Response: We found an inherent problem with the conventional application of the concept of minimal clinically important difference. As we explain our article, the literature suggests that the MCID for the Simple Shoulder Test is 2 or 3. However, the benefit to the patient depends on the functional status of the shoulder before surgery. For example, a shoulder with a preoperative SST of 2 has the potential to improve by 10 (the maximal SST possible is 12). So if it improves by 2, it improves by only 2/10 of the possible improvement. By contrast, a shoulder with a preoperative SST of 10 that improves by 2 realizes 100% of the possible improvement. For this reason we normalized the improvement by dividing it by the maximal possible improvement.

(4) Finally, another concern raised by this study is that the long-term impact of reaming the glenoid without prosthetic implantation remains unknown. Recent research from our laboratory has shown that there is a deleterious impact in removing too much cortical bone, which may lead to more prosthetic stress and subsidence (similar to findings in the hip arthroplasty literature), leaving one to question what will happen with longer-term follow-up of a prosthetic metal head on native bone. 

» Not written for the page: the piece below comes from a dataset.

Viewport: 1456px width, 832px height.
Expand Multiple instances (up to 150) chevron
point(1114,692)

Response: We agree that glenoid bone is precious and for that reason ream only enough to create a single concavity when we perform the ream and run. We have performed a study of the status of the glenoid after this procedure and did not find significant erosion with time.

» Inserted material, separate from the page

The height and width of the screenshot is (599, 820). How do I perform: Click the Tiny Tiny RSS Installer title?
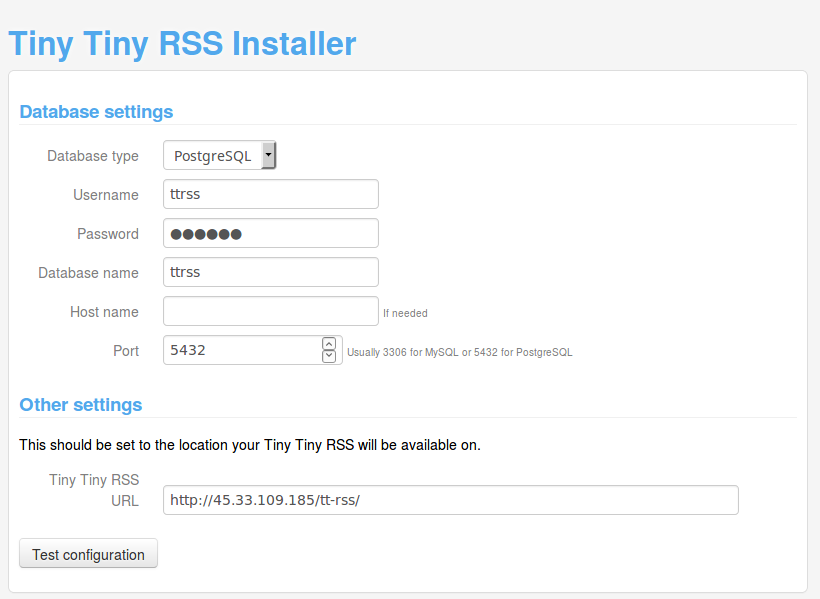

(5) In summary, therefore, the ream-and-run procedure presented in this study has shown excellent short-term outcomes in older and less active male patients. Longer-term follow-up is necessary, however, before this procedure can be recommended for widespread use. 
Response: We continue to follow our patients closely and, frankly, have been amazed by what they have been able to accomplish after this procedure - many are surely not 'less active'. See also here and here.

We are grateful to Bill Levine for his comments and appreciate the opportunity to respond here.